If that seems a little overwhelming…well, yes, it is overwhelming. But not with the right educator — and Verde is all about the education. Each and every person behind the bar is extremely knowledgeable, and if you’re interested in learning, they’re excited to share. Plus, you can learn more about every expression Verde offers (as well as track your progress through their selection) by using the Verde interactive menu, powered by GrailTM. They keep an iPad at the bar so you can access it with ease.

The interactive menu has a really informative “Tequila 101” section, which we recommend reading if you want to learn more about how the spirit is produced, where it comes from, and other interesting tidbits. But here are the Cliff’s Notes version of what you need to know.

Technically, tequila is a subset of the spirit mezcal. Mezcal is made from the agave plant and produced in Mexico; for your mezcal to be called tequila, though, it must be made specifically from the blue agave, and has to have been produced in the Mexican state of Jalisco, which is where the city of Tequila is located (or in one of a few select areas in the surrounding states). The distinction is sort of like the difference between champagne and sparkling wine.

Both tequilas and mezcals are classified by the length of time they’re aged. The three expressions you’ll find in a flight of tequila are Blanco, Reposado, and Añejo.

Ye Olde Flight of Tequila

At Verde, this is what a flight looks like. On the left end of this paddle is sangrita, which is like a sweet, sour, spicy palate-cleanser; the other three are your tequilas.

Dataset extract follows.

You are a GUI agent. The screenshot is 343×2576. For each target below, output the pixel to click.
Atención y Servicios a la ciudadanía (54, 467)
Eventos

On the right end, you’ve got Blanco. Blanco is the baby of the bunch — aged no more than two months, a Blanco tequila gives you the rawest expression of how that particular brand was produced. (You might also see Blanco referred to as Silver, White, Platinum, or Plata. If you’re drinking a mezcal, the equivalent to Blanco would be Joven.)

Moving left, you’ve got Reposado, which means that the spirit has been aged up to a year in oak. That softens the roughness you might find in a Blanco/Joven, while increasing the complexity of the flavors.

Then, closest to the sangrita, you’ve got the oldster of the group, Añejo. That expression has been oak-aged for over one year and carries more characteristics of whatever the oak might have been used to store previously (often whiskey or cognac).

In some cases, a tequila producer might also make an Extra-Añejo, which is a newer designation that means the tequila has been aged for at least three years, rather than one year. There is a difference between a regular Añejo and an Extra, sure…but many argue that this classification mainly exists to market to the whiskey crowd. Still, we say if you have the extra cash on hand, they can be pretty damned exquisite.

Don Julio 1942

We were lucky enough to have Verde’s owner, Jeff, offer us a taste of this Extra-Añejo after we told him our crazy Tequila Tour plan. It was fantastic but out of our normal price range — because believe it or not, blogging has not yet rendered us millionaires (or even thousandaires).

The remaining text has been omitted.